Akron still has police officers using Tasers. The city is siding with the company against the county, which is defending Kohler.

The results of the lawsuit could have broad implications. Civil and criminal cases are pending in the local cases, and Tasers have been linked to dozens of other deaths across the United States.

During opening arguments Monday, Assistant Akron Prosecutor Patricia Ambrose called Tasers ''a crucial, nonlethal instrument'' used by thousands of officers.

Ambrose said the city and Taser will show Kohler incorrectly blamed the weapons and that ''excited delirium'' instead was responsible. Excited delirium is used to describe deaths of suspects who are in police custody and are highly agitated or under the influence of drugs.

John Maley, one of two attorneys representing Taser, said the weapons give officers an option other than ''guns, batons and fists.''

He said there is no scientific evidence to prove Tasers kill
people and Kohler did not understand the way Tasers work when she made her rulings.

Maley said Taser wants visiting Judge Ted Schneiderman, who is presiding over the case, to modify the cause of death findings to delete references about the weapon contributing to the deaths or to say it was undetermined whether it contributed.

John Manley, chief counsel in the Summit County prosecutor's civil division, said the Taser company's request ''asks the court to issue an order that steps on the thought-out, carefully deliberated'' findings of three pathologists.

''We are not saying this is the sole or direct cause,'' Manley said. ''We are saying it contributed in some way. How much, we may never know.''

Manley pointed to Taser's product warning, which says ''it is important to remember that the very nature of self-defense, use of force, and physical confrontation or incapacitation involves a degree of risk that someone will get hurt or may even be killed due to physical exertion, unforeseen circumstances and/or individual susceptibilities.''

Manley said the three men in this case may have had ''individual susceptibilities'' that made the use of Tasers lethal for them.

The three deaths at issue are:

• Hyde, 30, who died in January 2005 after being shocked with a Taser multiple times by Akron police.

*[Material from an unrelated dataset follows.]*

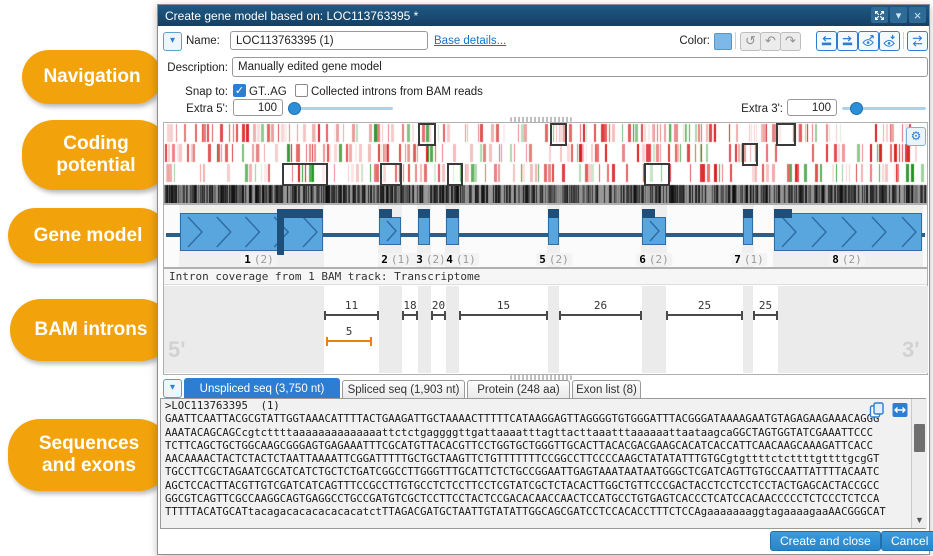 This screenshot has height=556, width=933. Describe the element at coordinates (203, 41) in the screenshot. I see `name-label: Name:` at that location.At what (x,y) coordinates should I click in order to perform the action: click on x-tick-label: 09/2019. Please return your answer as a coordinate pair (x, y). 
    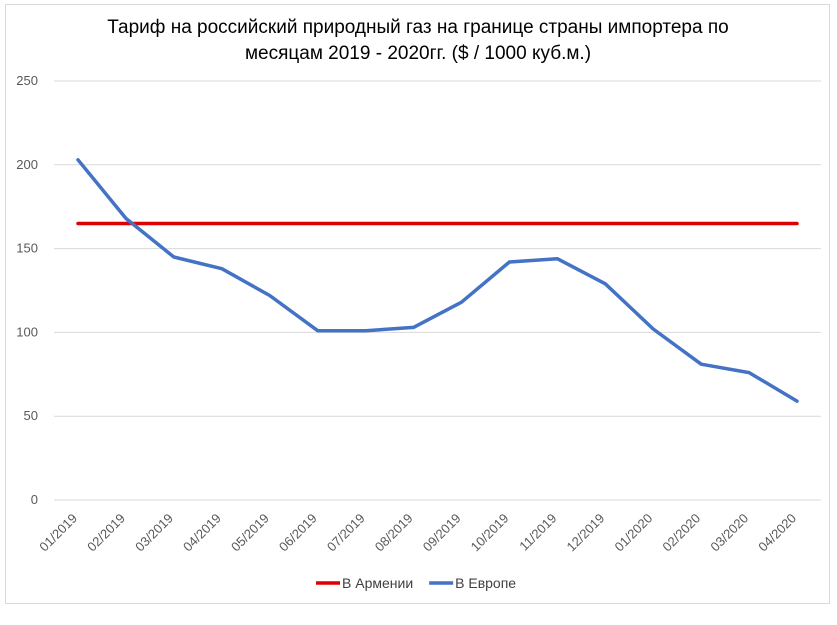
    Looking at the image, I should click on (442, 533).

• Richard Holcomb, 18, who died in May 2005 after being stunned with a Taser by a Springfield Township police officer.

• Mark McCullaugh Jr., 28, who died in August 2006 after a struggle with deputies in the Summit County Jail. The deputies used pepper spray and a Taser to restrain him. (Five deputies have been indicted in his death.)

Kohler's office listed the cases as homicides and said the electrical shocks by the Tasers contributed to the deaths.

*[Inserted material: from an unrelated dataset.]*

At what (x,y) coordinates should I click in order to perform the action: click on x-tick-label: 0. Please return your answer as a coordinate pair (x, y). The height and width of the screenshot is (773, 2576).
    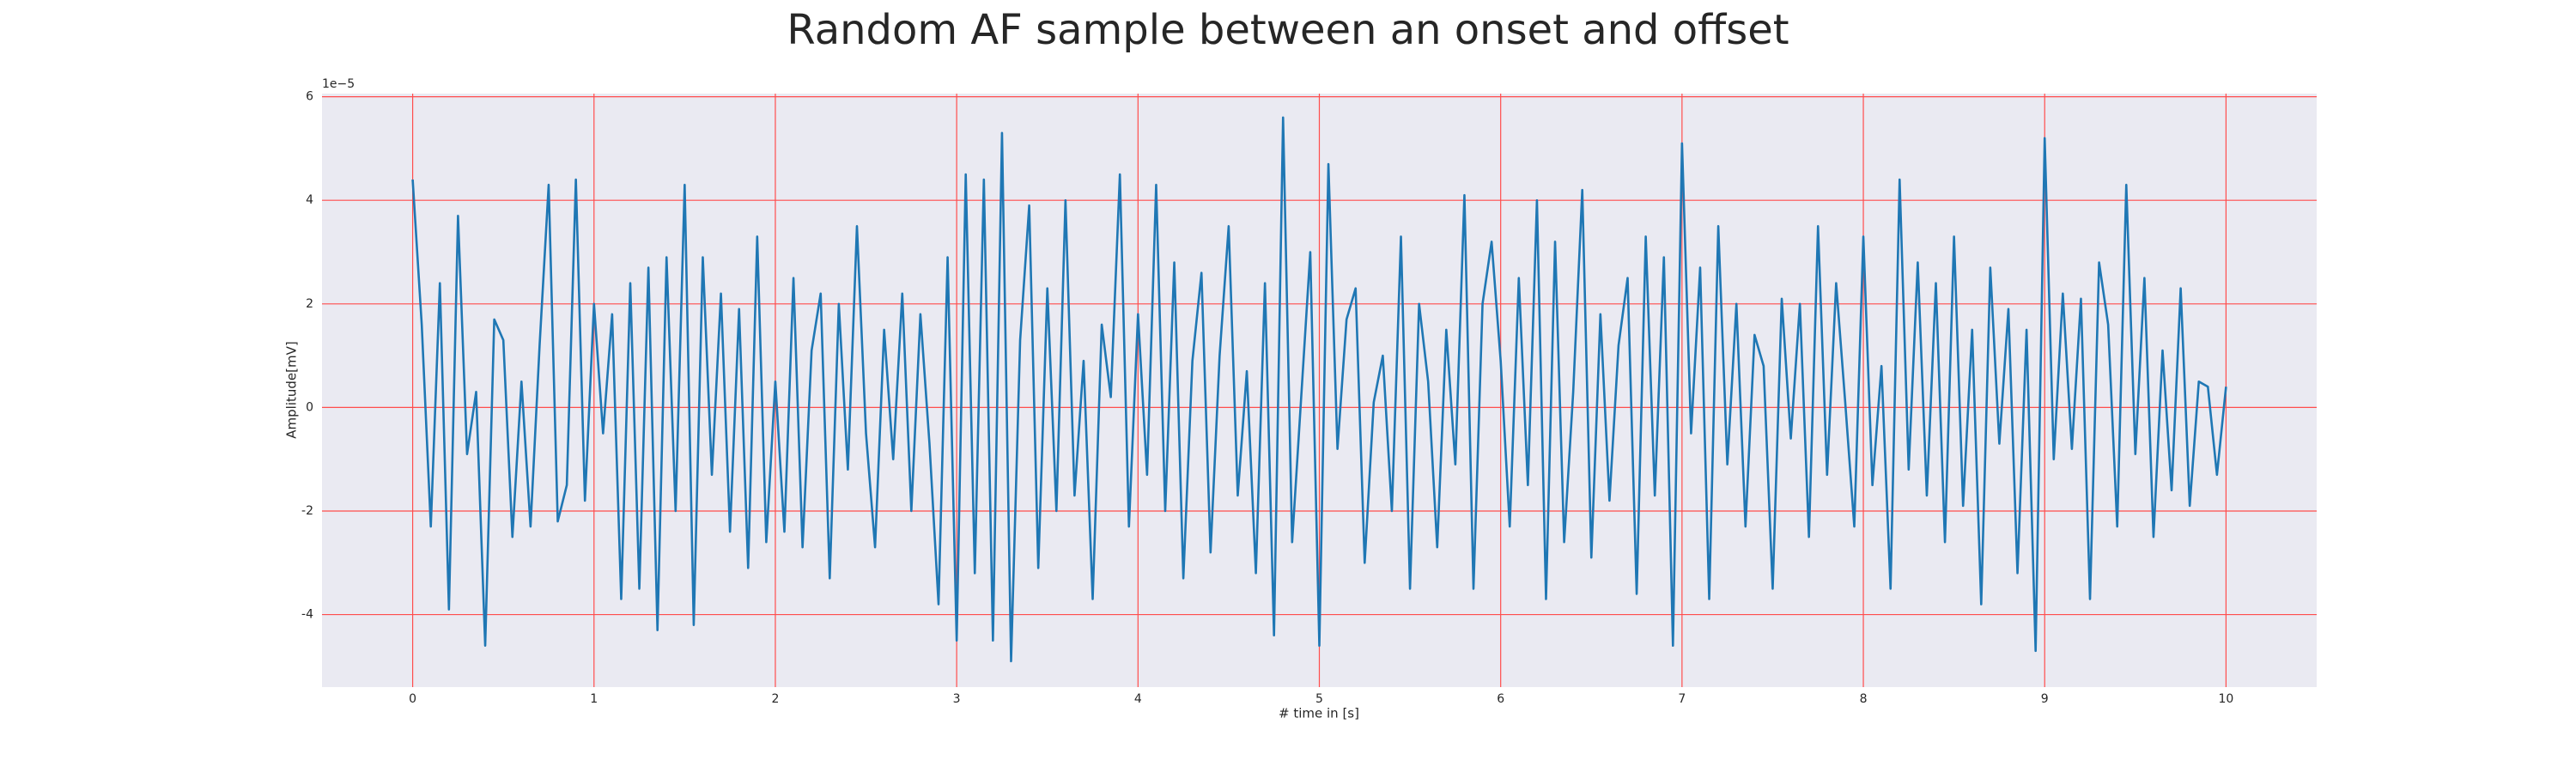
    Looking at the image, I should click on (412, 699).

The civil trial will last at least through Thursday, with both sides calling competing expert witnesses. Kohler, who is sitting beside Manley during the trial, is expected to testify this afternoon.

In an unrelated case, a Taser has been linked to an injury in Oxford over the weekend.

A Chicago man is in critical condition after being stunned with a Taser Saturday by police. Officers called paramedics when Kevin Piskura, 24, had trouble breathing.

The Butler County prosecutor is reviewing the case.